**Exercise text:**
+--

[R-meta] mean-variance relationships introduces additional heterogeneity, how?

[James Pustejovsky]

HI Luke and listserv,

I wrote up some thoughts on the question of using standardized mean
differences to analyze outcomes measured as proportions:
https://www.jepusto.com/mean-variance-relationships-and-smds/
Thoughts, comments, questions, and critiques welcome.

James

On Mon, Oct 25, 2021 at 9:07 PM James Pustejovsky <jepusto using gmail.com> wrote:
>
> All I mean is that a skewed distribution or one with large outliers
> does not necessarily *imply* that a mean-sd relationship exists. It
> could be the result of one, but skewness might be due to something
> else (such as selective reporting) instead.
>
> I would suggest that a well-behaved effect distribution is desirable
> and appropriate to the extent that it indicates empirical regularity
> of the phenomenon you're interested in. A less heterogeneous
> distribution means that effects are more predictable (at least in the
> corpus of studies that you're examining).
>
> On Mon, Oct 25, 2021 at 8:58 PM Luke Martinez <martinezlukerm using gmail.com> wrote:
> >
> > I thought the existence of outlying effect estimates under SMD and
> > lack of it under LRR could attest to the existence of
> > heterogeneity-generating artefacts like mean-sd relationships (and/or
> > variation in measurement error) across the studies.
> >
> > If not, then, would you mind commenting on why a more symmetric and
> > well-behaved effect distribution is equated with its appropriateness
> > for a set of summaries (e.g., means & sds) from studies?
> >
> > Luke
> >
> > On Mon, Oct 25, 2021 at 8:47 PM James Pustejovsky <jepusto using gmail.com> wrote:
> > >
> > > Responses below.
> > >
> > > On Mon, Oct 25, 2021 at 4:21 PM Luke Martinez <martinezlukerm using gmail.com> wrote:
> > > >
> > > > Sure, thanks. Along the same lines, if I see that the unconditional
> > > > distribution of the SMD estimates is multi-modal or right or left
> > > > skewed (perhaps due to extreme outliers), but the unconditional
> > > > distribution of the corresponding LRR estimates looks more symmetric
> > > > and well-behaved, does that also empirically suggest a mean-sd
> > > > relationship in one or more groups?
> > >
> > > I'm not sure that it implies a mean-sd relationship. But I think it
> > > does suggest that LRR might be a more appropriate metric.
> > >
> > > > PS. Is there a reason for exploring the mean-sd relationship
> > > > specifically in the control group?
> > >
> > > No, you could certainly examine the relationships in the treatment
> > > group(s) as well.

+--

**Extracted material:**
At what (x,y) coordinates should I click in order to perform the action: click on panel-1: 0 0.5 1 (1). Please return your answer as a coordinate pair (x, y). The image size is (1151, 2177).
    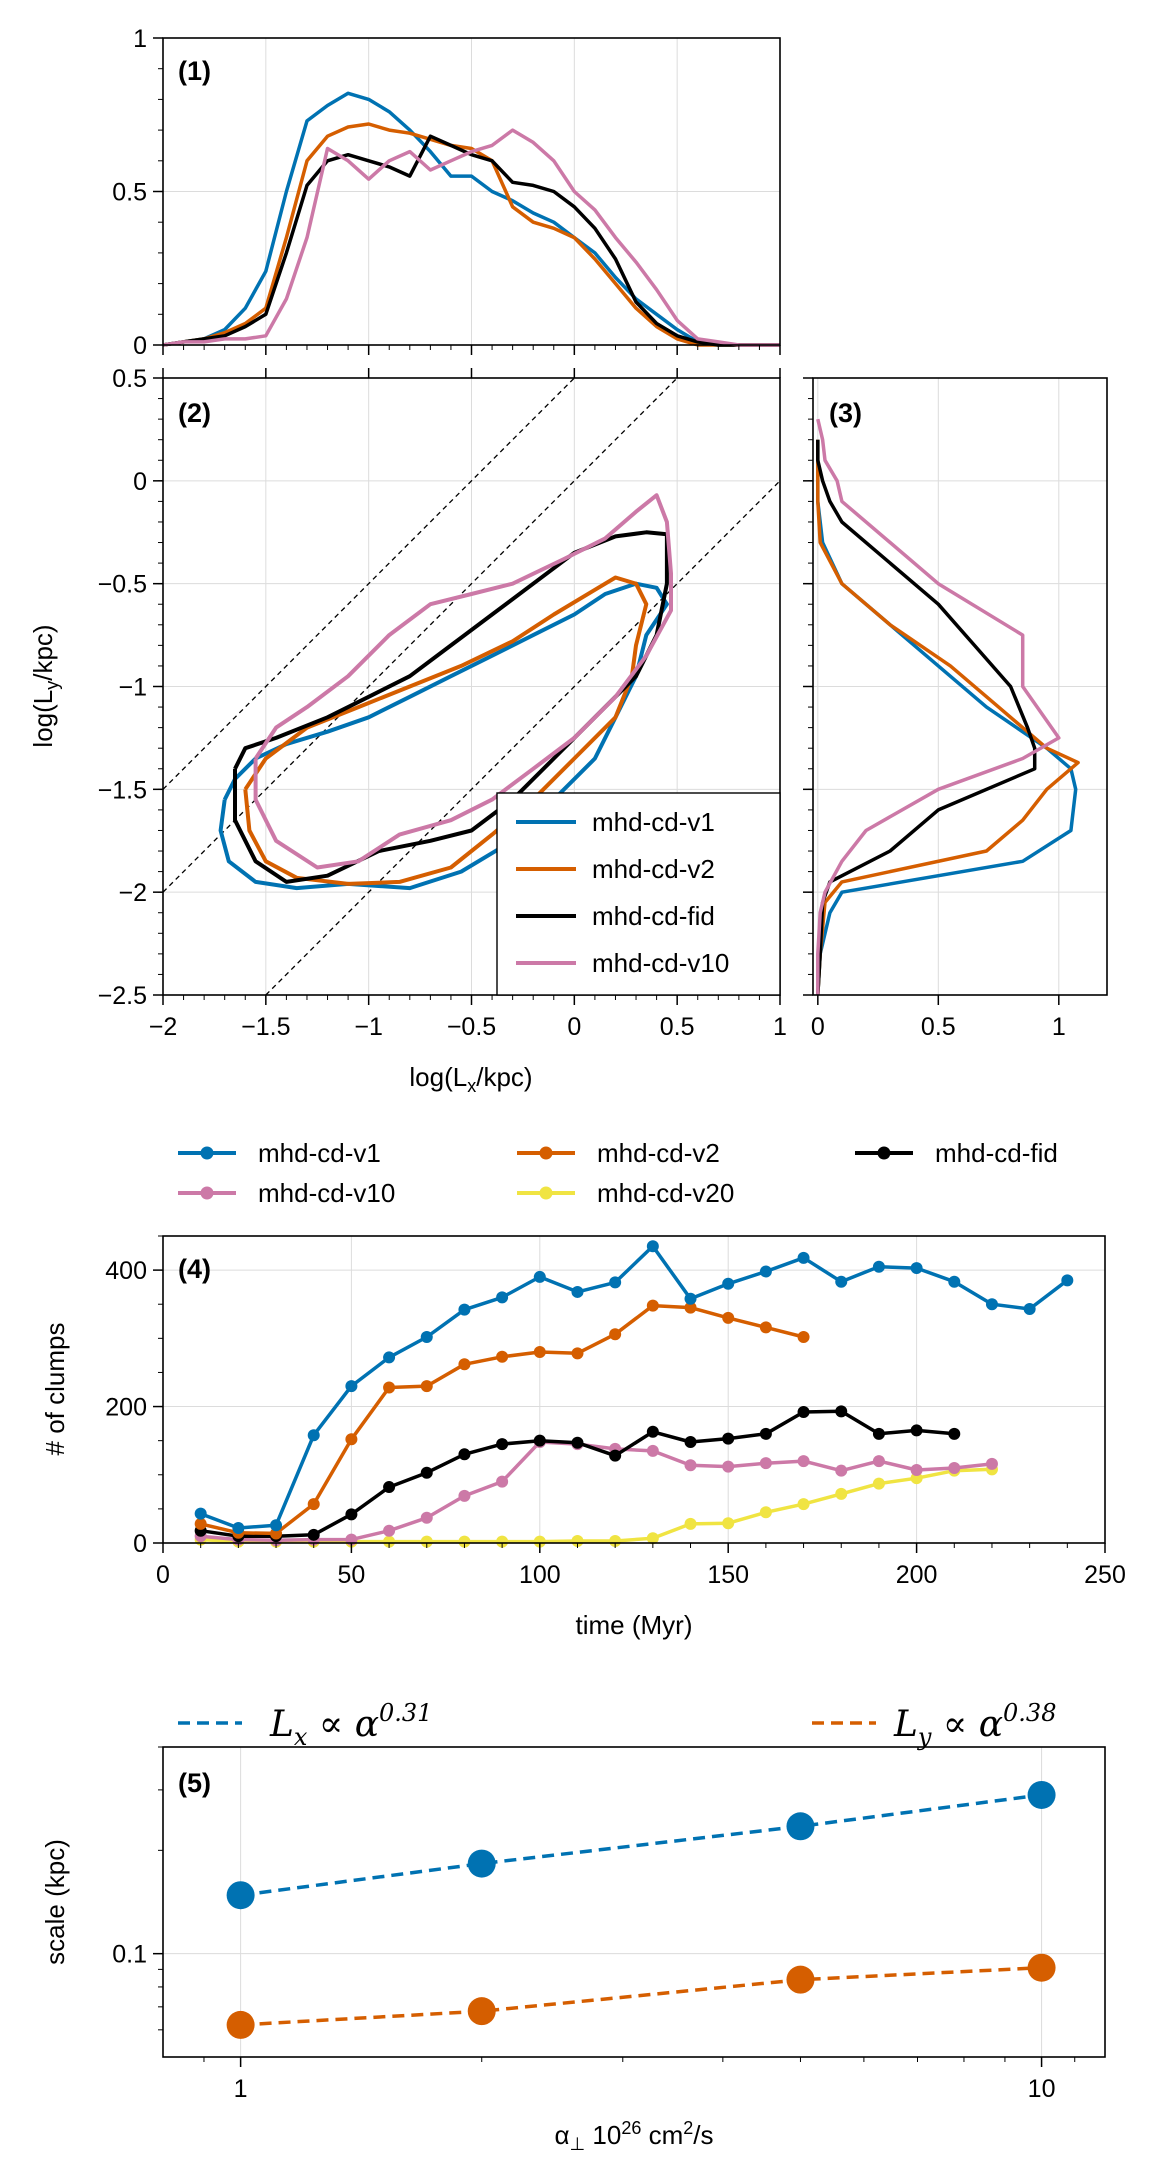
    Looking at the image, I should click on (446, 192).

+--

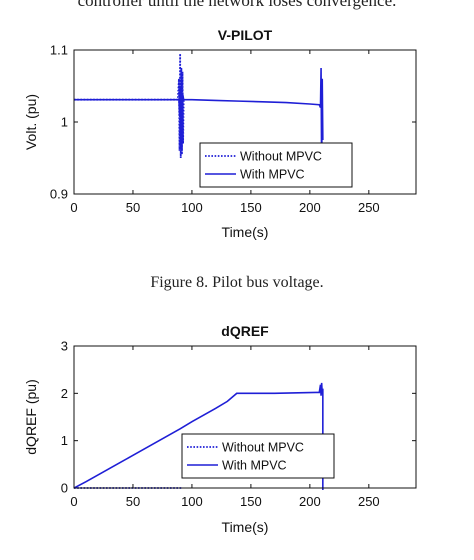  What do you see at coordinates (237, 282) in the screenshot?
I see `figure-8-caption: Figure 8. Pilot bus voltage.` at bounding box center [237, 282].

+--

**To do:**
• A. Summarize the thread on mean-variance relationships in three sentences.
• B. Set down part of the thread on mean-variance relationships without any change: begin at the words "I wrote up some" and stop after "and critiques welcome.".
The entries come from a separate source and are unrelated to the thread on mean-variance relationships.

**Written answers:**
• A. James Pustejovsky shares a write-up on using standardized mean differences to analyze outcomes measured as proportions and invites comments. Luke Martinez asks two things: whether SMD estimates that are skewed or multi-modal, alongside more symmetric LRR estimates, suggest a mean-sd relationship, and whether there is a reason to examine that relationship specifically in the control group. Pustejovsky replies that such a pattern does not necessarily imply a mean-sd relationship but suggests LRR might be the more appropriate metric, that the treatment groups can be examined as well, and that a less heterogeneous distribution means effects are more predictable.

• B.
I wrote up some thoughts on the question of using standardized mean
differences to analyze outcomes measured as proportions:
https://www.jepusto.com/mean-variance-relationships-and-smds/
Thoughts, comments, questions, and critiques welcome.